Tuesday, April 14, 2009

How can integrating Business Applications help grow your business?

By Todd Fleming,
Senior Consultant, Microsoft Business Solutions, BroadPoint Technologies

The goal of integrating business applications is to consolidate key data from all systems that are customer touch points into one system accessible to all departments within your company. This allows each person within the company to have a complete view of the customer without having to research the customer's activities in all business applications used by the company. It allows your staff to sound more knowledgeable about your customers needs and therefore able to respond quicker to their inquiries.

Why retaining existing customers is so important

  • Research has shown that a 2% increase in customer retention has the same effect on profits as cutting costs by 10% and a 5% reduction in customer defection rate can increase profits by 25-125%, depending on the industry. ("Leading on the Edge of Chaos", Emmett C. Murphy and Mark A. Murphy)
  • "It costs the average business 5 to 10 times more to acquire a new customer than to retain and existing one." The Loyalty Effect & Loyalty Rules Marketing Metrics 2002
  • Most business leaders (80%) believe they do a good job in building customer relationships, while only 8% of customers agree, according to research from The Whetstone Edge

Benefits of integrating business applications

  • Allows you to better understand your customer's needs
  • Allows you to more quickly respond to customer inquiries
  • Provides for a more personal relationship with your customers
  • Provides for better analysis and future decision making in meeting your customer's ongoing needs
  • Reduces the need for duplicate entry and increases data accuracy

Things to consider when choosing an Integration Solution

The ideal integration solution allows the company's applications to communicate and exchange business transactions, messages, and data with each other using standard interfaces. It enables applications to transfer data in real-time or in scheduled batches in either a bidirectional or unidirectional configuration. The four elements needed in an integration solution include:

  • Management - The Integration solution should include an interface for data administration and data management tasks. The interface should allow for management of rules, scheduling of jobs, system configuration and other administrative tasks such as configuration of alerts and notifications.

  • Data Cleansing - Data cleansing tasks should be part of the integration process prior to loading the master data source. The integration solution should include a tool for cleansing and matching data and the ability to update records when matches are found.

  • Customer Cross Reference - An Integration Solution must include customer reference data for all connected applications and must communicate any changes in the master data to all affected applications. The repository needs to have the ability to manage unique master record keys and associated cross-reference keys that link back to source systems.

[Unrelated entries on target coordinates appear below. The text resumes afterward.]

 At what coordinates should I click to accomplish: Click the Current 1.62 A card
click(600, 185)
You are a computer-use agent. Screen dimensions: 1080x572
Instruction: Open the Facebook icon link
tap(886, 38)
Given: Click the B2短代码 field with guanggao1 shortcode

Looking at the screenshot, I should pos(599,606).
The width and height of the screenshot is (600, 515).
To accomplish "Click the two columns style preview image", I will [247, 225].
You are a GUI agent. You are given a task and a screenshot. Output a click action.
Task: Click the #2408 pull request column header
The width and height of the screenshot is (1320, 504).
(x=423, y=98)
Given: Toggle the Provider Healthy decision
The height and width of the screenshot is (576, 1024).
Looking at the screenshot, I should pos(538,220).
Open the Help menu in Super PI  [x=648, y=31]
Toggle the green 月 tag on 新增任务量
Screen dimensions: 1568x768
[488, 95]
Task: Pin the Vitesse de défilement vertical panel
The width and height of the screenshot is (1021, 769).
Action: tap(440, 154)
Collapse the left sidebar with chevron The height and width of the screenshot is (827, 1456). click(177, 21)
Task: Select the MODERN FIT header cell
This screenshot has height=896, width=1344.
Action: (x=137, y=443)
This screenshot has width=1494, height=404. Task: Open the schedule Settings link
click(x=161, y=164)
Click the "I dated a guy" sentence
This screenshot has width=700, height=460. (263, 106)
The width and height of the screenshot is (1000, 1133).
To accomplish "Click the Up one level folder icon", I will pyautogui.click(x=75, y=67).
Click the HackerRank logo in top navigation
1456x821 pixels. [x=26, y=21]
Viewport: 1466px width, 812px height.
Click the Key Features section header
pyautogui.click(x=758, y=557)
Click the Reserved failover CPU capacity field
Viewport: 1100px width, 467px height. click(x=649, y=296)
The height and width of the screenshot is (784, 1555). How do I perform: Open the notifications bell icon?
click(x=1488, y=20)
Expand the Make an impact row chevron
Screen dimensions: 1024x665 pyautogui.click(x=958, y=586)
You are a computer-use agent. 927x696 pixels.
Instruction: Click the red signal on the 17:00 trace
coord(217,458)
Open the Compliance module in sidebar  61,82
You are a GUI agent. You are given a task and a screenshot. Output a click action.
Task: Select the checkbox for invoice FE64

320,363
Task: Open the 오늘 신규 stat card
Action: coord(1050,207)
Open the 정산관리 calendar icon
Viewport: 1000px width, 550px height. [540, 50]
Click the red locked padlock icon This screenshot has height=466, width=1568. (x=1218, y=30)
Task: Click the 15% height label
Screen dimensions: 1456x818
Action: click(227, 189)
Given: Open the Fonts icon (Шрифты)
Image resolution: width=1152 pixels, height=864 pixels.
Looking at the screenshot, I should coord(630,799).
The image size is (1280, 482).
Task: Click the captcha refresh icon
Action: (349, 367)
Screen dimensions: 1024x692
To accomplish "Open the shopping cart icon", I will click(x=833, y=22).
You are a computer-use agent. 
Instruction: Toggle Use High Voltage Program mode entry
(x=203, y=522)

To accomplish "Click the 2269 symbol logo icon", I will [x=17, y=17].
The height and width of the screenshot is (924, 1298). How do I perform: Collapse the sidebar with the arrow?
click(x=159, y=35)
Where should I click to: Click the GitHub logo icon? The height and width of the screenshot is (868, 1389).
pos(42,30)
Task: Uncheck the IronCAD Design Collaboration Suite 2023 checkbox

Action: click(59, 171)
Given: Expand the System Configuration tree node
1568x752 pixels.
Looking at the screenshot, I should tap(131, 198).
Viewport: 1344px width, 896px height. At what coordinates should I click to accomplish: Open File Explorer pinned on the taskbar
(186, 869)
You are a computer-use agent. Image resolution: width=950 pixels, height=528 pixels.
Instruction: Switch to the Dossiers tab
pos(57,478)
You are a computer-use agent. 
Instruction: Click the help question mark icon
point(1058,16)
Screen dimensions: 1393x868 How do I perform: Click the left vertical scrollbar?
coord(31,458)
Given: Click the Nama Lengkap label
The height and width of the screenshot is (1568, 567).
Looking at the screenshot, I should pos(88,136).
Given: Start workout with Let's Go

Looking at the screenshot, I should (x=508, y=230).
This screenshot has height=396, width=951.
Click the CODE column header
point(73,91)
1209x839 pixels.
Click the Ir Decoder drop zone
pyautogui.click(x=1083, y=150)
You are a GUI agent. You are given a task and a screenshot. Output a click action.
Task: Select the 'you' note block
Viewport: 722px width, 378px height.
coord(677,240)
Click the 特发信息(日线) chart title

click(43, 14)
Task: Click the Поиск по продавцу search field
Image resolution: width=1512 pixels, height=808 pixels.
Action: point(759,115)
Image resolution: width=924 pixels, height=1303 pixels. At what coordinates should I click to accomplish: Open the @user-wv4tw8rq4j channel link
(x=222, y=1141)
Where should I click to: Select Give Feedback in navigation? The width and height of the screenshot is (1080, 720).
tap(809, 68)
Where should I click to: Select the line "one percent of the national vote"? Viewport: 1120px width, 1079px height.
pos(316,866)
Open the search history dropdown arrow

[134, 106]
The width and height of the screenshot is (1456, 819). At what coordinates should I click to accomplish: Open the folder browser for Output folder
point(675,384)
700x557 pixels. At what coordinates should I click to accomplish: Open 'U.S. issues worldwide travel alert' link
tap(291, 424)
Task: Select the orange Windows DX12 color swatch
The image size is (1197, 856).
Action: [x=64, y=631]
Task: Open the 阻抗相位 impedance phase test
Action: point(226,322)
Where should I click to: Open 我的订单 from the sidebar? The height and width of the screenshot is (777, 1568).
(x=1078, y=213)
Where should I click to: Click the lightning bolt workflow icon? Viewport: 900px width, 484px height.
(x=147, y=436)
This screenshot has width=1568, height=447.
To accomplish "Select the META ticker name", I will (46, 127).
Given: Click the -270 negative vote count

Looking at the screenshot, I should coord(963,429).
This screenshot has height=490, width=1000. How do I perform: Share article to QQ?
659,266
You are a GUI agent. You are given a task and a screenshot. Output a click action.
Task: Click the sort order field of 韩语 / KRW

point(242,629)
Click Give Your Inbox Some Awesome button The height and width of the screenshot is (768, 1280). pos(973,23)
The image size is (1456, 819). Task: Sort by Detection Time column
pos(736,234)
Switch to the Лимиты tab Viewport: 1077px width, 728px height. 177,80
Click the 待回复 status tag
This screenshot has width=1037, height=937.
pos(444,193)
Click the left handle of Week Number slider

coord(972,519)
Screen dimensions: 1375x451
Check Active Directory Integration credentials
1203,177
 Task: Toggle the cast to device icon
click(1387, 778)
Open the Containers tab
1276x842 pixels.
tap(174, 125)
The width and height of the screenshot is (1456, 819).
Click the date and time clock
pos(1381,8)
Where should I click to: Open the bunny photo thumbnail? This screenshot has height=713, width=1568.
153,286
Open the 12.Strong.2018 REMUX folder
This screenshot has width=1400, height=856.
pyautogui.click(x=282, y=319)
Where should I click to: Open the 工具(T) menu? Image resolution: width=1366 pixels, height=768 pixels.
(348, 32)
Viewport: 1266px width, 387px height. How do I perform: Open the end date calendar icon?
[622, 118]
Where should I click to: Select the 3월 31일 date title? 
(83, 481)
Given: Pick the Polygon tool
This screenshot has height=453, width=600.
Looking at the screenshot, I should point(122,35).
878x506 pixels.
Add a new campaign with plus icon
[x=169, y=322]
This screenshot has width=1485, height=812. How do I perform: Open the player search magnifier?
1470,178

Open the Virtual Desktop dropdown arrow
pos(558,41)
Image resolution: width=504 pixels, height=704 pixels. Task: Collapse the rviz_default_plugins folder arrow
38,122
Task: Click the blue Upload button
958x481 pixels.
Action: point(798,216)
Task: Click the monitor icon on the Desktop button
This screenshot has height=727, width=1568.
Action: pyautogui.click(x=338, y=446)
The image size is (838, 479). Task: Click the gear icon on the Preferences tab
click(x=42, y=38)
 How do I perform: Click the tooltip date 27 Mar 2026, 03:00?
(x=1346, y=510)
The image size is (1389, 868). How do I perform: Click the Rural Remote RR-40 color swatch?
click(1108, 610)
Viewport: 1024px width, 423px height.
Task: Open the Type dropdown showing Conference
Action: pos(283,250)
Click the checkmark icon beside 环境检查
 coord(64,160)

  • Scalability - An Integration solution with low cost of ownership for enterprises requires the ability to easily extend the solution to other data sources or eliminate existing data sources as your business needs grow and change.

When implementing application integration technologies, the idea is to make the company more effective, more profitable, a better business partner and more accessible to its many clients. Integrating business applications allow you to consolidate and manage customer information from all available sources so that all departments in the company have access to the most current, complete, and comprehensive view of customer information. Doing so can greatly aid in the customer retention and customer acquisition process having a positive impact on your company's profitability.